Defense Secretary Ashton Carter, in Afghanistan today to thank U.S. troops and to visit with senior Afghan officials, declared that the Taliban had failed in their year-end mission to take a provincial capital and reassured President Ashraf Ghani that the next administration would “remain committed” to Afghanistan.
Despite noting that the Taliban had missed their year-end goal, the Obama administration decided that the security situation there — with not only the Taliban but their al-Qaeda and Haqqani network allies as well as ISIS — has warranted retaining a troop level of 8,448 through 2017 instead of 5,500 as previously planned.
Carter also said in joint remarks with Ghani that the United States “will continue to maintain our financial commitment to the Afghanistan National Defense & Security Forces through 2020.”
“And with these American commitments made, NATO, in turn, committed to continuing the Resolute Support mission. And at the same time, the overall international community combined pledges to the ANDSF of approximately $5 billion per year through 2020,” Carter added. “These robust American commitments in authorities and forces and finances will ensure we not only continue supporting our Afghan partners, but also continue our counter-terrorism mission well into the future to ensure no terrorist group can seek safe haven such that it can threaten the stability of Afghanistan, of the U.S. homeland or of the coalition.”
Carter noted that “throughout history, Afghans have been known as fierce fighters,” and over the past 15 years “the world has come to admire the bravery and determination of the Afghanistan National Defense and Security Forces as they build a prosperous future for all Afghan people.”
Ghani said he told Carter that “your confidence on a stable Afghanistan, your confidence on a secure Afghanistan, is one of the keys to the peace and stability and that has been very important for us.”
“The forces of the United States of America have stood alongside by us shoulder to shoulder, have provided us with the assistance and have stood alongside by us at our side during your tenure of the international force of mission completed. So we would like to thank all the American forces who, in our soil, have sacrificed and have stood alongside by us,” the Afghan leader added. “We would like to thank them and we would like to ask you to please thank them, particularly I would like to request you for the families of those soldiers who have sacrificed their lives for the freedom of us and for the safety of you, who have sacrificed their lives, I’d like to finally ask you to thank those families, because the nation of Afghanistan is a nation that recognizes and acknowledges the support and assistance.”
“We have always been able to differentiate between our friends and between our foes. You have been one continuous friend of Afghanistan and we are proud of it.”
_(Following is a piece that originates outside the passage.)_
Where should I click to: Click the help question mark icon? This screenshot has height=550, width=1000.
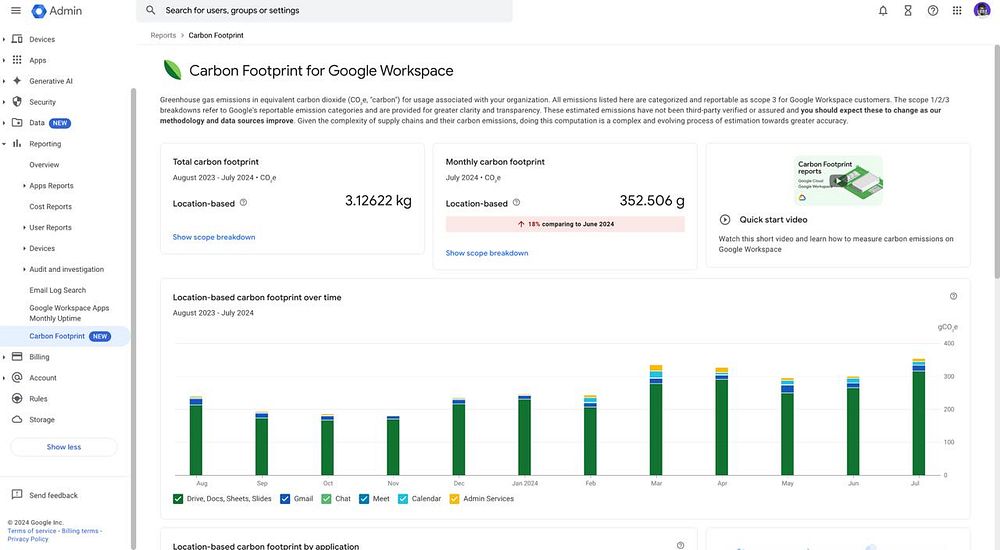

At a press conference with Gen. John Nicholson, commander of coalition forces in Afghanistan, Carter said Ghani told him that the troop and financial commitments “both physically and in morale terms strengthened the Afghan government and the Afghan security forces.”
“For the Americans, we always remember what brought us here in the first place, which is our need to make sure that this is never again a place from which terrorist attacks arise against the United States and we have an opportunity here to maintain a counterterrorism platform in a part of the world where that’s very important,” he added.
Carter said the Trump transition team has not asked yet to speak with Gen. Nicholson about the Resolute Support mission.
“Our policy of having an enduring counterterrorism effort alongside of our Afghan partners is, in my view, very sound and something we need to continue,” Nicholson told reporters. “If you look at this past year in terms of our counterterrorism effort, we have focused on al-Qaeda and Islamic State in particular with great success and we wish to continue that. So I think the fundamental logic is very sound.”
Nicholson said al-Qaeda and its branch al-Qaeda in the Indian Subcontinent, both operating within Afghanistan, “have the intent and the capability to conduct attacks outside of Afghanistan,” including in the United States.